§ Task objective: Output exactly the lines from the one holding "Open Регулярное обслуживание service link" through the final line of the entries.

§ Given records:
§

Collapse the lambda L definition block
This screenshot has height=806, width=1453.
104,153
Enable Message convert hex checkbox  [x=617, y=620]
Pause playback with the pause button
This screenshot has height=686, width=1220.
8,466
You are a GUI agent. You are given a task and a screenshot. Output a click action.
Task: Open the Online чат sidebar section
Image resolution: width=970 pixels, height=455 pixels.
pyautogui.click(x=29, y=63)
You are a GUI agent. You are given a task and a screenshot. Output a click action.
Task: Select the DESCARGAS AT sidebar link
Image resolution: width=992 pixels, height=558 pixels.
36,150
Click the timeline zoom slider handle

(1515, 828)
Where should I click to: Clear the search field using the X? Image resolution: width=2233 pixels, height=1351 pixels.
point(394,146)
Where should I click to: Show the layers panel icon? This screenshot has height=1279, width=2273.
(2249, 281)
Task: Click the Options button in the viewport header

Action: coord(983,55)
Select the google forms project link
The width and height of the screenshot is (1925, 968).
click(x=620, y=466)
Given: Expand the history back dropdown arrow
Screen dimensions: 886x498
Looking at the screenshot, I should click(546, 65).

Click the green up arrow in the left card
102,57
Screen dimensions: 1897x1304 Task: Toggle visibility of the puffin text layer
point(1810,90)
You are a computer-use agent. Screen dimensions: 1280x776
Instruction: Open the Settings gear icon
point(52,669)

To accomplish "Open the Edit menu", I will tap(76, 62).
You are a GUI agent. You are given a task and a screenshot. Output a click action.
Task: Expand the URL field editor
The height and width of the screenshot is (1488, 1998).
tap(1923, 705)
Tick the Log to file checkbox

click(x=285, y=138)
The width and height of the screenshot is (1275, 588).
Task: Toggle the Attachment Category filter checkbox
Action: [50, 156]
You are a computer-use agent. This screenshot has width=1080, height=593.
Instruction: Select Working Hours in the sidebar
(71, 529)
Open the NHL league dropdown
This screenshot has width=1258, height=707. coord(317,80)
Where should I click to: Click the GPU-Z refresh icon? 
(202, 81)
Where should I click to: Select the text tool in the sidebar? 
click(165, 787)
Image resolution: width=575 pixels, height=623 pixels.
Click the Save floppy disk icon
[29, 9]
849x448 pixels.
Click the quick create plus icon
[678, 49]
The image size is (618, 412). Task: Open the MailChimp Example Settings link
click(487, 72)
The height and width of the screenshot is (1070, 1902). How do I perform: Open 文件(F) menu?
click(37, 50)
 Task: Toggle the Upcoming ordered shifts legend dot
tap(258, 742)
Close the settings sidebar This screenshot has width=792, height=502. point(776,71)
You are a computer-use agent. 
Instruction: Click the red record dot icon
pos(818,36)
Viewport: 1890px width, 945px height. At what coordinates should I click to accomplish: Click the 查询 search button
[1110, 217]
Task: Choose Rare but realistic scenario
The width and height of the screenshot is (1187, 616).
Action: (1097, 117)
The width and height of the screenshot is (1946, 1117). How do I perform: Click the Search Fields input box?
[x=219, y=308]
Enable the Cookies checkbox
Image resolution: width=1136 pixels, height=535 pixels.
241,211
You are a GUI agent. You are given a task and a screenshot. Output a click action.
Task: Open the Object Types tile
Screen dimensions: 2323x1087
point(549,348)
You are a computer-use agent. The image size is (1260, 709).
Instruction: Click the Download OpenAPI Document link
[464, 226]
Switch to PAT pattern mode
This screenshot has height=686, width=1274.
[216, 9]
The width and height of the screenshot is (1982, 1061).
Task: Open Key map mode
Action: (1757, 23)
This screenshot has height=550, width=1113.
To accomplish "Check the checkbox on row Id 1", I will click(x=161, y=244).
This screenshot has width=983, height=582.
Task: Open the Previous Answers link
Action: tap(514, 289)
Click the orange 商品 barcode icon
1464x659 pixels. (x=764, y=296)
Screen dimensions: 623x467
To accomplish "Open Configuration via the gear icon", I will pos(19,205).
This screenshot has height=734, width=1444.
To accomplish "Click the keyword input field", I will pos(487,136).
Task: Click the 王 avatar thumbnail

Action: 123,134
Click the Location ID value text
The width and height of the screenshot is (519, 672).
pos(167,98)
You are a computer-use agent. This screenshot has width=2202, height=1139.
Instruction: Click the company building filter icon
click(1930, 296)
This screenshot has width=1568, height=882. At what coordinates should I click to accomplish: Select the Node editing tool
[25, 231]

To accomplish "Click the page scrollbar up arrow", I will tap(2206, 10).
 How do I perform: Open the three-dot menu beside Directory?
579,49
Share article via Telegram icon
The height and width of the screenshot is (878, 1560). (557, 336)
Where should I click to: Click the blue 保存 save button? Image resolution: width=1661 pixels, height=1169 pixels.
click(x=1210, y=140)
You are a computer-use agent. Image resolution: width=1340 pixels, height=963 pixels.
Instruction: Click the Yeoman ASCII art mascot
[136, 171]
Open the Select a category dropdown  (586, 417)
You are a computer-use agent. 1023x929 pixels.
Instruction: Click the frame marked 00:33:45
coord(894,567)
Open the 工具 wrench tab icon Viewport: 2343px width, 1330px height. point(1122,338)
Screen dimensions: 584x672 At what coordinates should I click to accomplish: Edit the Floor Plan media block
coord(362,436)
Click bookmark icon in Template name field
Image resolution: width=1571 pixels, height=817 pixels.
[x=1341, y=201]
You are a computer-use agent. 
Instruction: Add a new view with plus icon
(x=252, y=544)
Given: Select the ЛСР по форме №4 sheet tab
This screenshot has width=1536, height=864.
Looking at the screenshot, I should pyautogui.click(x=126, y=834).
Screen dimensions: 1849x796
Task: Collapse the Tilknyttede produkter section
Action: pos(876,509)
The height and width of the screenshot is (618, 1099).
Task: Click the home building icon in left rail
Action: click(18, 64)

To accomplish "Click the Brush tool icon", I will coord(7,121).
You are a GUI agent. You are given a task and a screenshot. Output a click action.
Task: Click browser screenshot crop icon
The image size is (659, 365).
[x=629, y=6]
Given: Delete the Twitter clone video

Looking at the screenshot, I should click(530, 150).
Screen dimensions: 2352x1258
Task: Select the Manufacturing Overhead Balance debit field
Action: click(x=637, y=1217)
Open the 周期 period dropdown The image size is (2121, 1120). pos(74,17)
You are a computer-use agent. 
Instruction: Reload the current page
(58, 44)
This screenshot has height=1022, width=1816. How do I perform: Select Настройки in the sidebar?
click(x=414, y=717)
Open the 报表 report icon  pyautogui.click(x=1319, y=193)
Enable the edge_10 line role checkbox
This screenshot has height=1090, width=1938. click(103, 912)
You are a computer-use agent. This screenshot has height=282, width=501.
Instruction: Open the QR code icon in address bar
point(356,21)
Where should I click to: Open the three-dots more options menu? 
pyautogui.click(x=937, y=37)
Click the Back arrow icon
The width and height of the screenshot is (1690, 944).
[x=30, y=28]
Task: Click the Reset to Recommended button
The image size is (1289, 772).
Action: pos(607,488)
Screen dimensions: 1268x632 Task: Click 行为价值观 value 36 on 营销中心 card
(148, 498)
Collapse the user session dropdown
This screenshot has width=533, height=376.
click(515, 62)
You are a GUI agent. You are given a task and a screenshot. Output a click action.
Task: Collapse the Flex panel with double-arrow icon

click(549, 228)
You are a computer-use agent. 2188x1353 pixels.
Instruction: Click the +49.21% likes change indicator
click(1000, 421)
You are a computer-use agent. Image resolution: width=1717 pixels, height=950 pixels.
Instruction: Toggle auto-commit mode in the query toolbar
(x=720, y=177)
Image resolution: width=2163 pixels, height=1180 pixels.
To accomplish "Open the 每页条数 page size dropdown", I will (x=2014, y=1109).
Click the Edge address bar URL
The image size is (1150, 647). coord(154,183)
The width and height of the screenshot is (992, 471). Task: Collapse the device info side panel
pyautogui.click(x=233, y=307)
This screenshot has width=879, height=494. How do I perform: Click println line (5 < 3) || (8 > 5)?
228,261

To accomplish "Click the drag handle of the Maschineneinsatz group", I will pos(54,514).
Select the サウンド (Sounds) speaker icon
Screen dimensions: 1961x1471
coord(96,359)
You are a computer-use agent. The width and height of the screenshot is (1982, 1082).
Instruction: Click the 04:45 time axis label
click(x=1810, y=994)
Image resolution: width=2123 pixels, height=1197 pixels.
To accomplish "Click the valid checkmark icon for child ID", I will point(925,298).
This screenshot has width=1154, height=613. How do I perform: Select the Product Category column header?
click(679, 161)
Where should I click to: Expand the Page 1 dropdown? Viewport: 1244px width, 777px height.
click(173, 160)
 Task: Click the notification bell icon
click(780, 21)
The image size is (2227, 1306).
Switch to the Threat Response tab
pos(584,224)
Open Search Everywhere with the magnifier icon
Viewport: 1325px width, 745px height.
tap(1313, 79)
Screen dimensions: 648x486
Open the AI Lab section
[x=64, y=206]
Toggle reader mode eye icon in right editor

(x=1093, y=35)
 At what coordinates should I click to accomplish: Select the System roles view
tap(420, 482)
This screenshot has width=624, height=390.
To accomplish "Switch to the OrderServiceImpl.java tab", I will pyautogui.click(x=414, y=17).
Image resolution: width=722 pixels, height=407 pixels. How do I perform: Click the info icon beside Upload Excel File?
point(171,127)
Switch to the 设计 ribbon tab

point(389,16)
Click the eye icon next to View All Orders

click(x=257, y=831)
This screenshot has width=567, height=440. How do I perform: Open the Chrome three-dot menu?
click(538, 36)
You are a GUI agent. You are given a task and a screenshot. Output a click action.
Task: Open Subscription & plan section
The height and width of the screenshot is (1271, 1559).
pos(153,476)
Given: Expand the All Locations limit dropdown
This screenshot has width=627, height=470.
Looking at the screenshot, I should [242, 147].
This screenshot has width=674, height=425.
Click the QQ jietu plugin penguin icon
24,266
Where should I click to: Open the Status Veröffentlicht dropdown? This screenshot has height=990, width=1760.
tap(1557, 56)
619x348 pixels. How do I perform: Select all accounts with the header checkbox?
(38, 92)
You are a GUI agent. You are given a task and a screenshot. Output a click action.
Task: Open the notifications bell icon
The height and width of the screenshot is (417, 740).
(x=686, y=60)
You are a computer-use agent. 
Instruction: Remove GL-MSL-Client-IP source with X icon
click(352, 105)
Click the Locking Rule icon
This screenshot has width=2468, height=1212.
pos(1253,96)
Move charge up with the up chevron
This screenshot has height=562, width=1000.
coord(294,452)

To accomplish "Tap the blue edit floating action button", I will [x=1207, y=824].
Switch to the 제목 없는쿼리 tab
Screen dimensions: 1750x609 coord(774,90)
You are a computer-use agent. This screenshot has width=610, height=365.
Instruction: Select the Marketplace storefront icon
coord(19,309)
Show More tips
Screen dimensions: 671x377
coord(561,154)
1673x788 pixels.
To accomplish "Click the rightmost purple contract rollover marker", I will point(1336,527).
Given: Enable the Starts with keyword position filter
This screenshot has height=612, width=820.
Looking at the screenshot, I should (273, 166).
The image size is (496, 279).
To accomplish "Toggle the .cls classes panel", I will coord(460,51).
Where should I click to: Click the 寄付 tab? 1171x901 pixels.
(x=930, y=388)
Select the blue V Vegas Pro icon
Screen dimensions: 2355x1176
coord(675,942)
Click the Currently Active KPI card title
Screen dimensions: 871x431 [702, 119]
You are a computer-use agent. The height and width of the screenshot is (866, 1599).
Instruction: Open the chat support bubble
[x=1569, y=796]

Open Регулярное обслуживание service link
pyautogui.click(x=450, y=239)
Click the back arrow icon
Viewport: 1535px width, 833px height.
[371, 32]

§

§ Answer box:
Open Регулярное обслуживание service link
pyautogui.click(x=450, y=239)
Click the back arrow icon
Viewport: 1535px width, 833px height.
[371, 32]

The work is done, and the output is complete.